→ YOUR ASSIGNMENT:
Reproduce all of the data below without alteration; exclude every picture.
** DATA RECORDS follows **
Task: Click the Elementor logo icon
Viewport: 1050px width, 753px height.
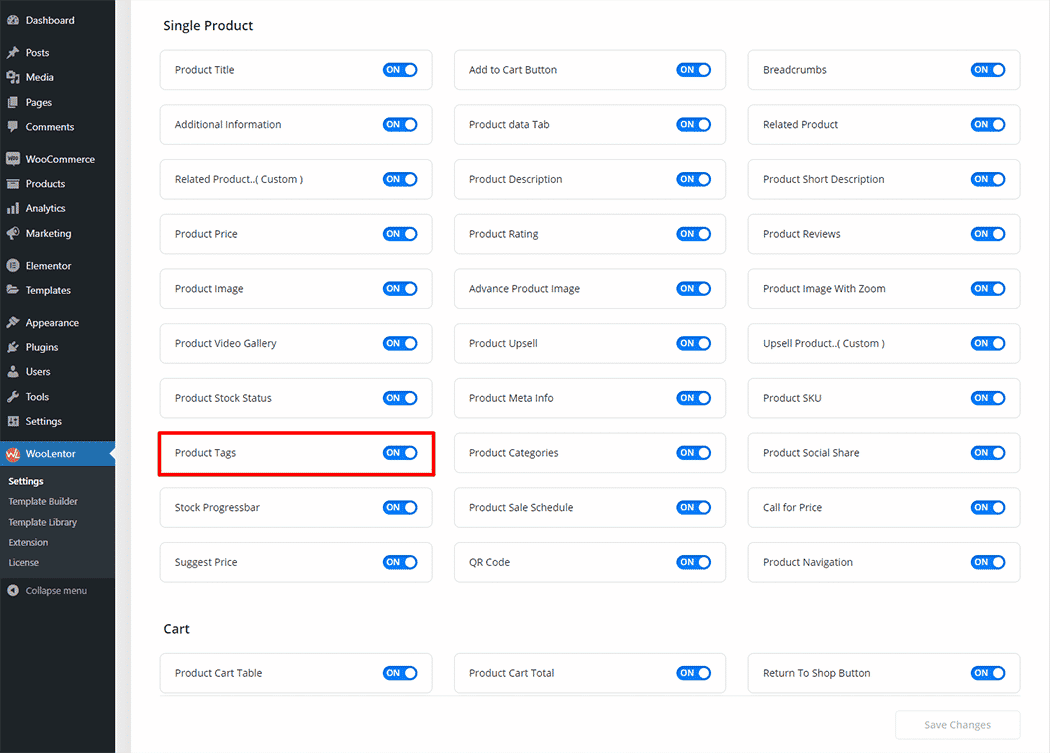Action: pyautogui.click(x=13, y=266)
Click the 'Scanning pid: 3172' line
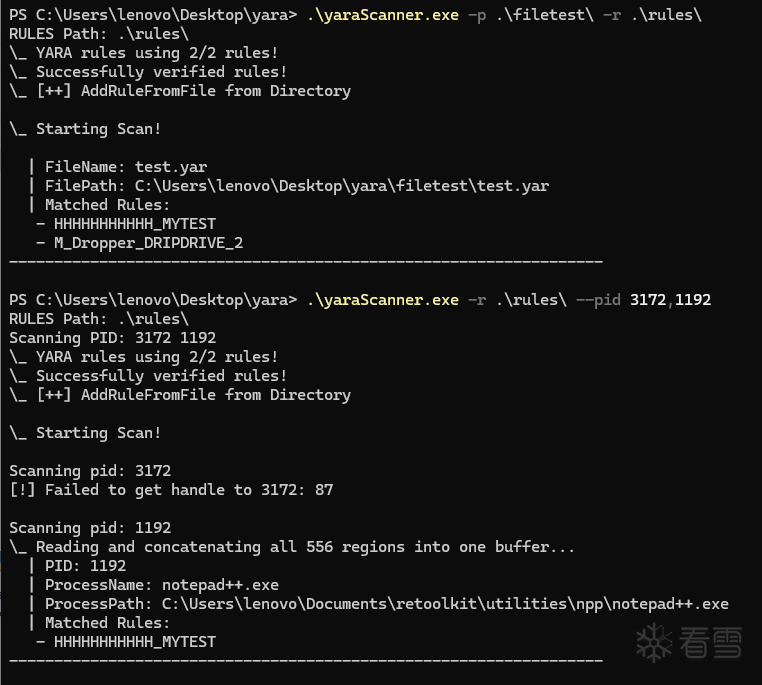Screen dimensions: 762x685 click(90, 471)
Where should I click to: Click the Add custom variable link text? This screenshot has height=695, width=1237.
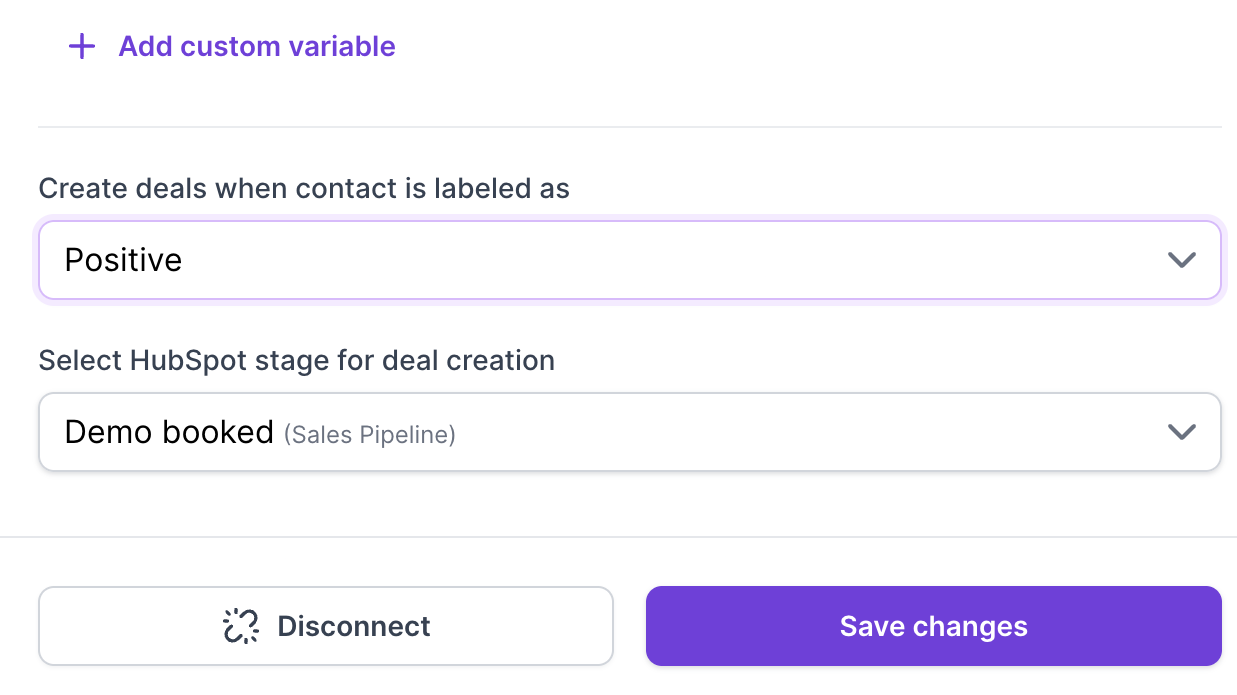(257, 46)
** End of DATA RECORDS **
→ RESULT:
Task: Click the Elementor logo icon
Viewport: 1050px width, 753px height.
Action: pyautogui.click(x=13, y=266)
Click the 'Scanning pid: 3172' line
Screen dimensions: 762x685 click(90, 471)
Where should I click to: Click the Add custom variable link text? This screenshot has height=695, width=1237.
(257, 46)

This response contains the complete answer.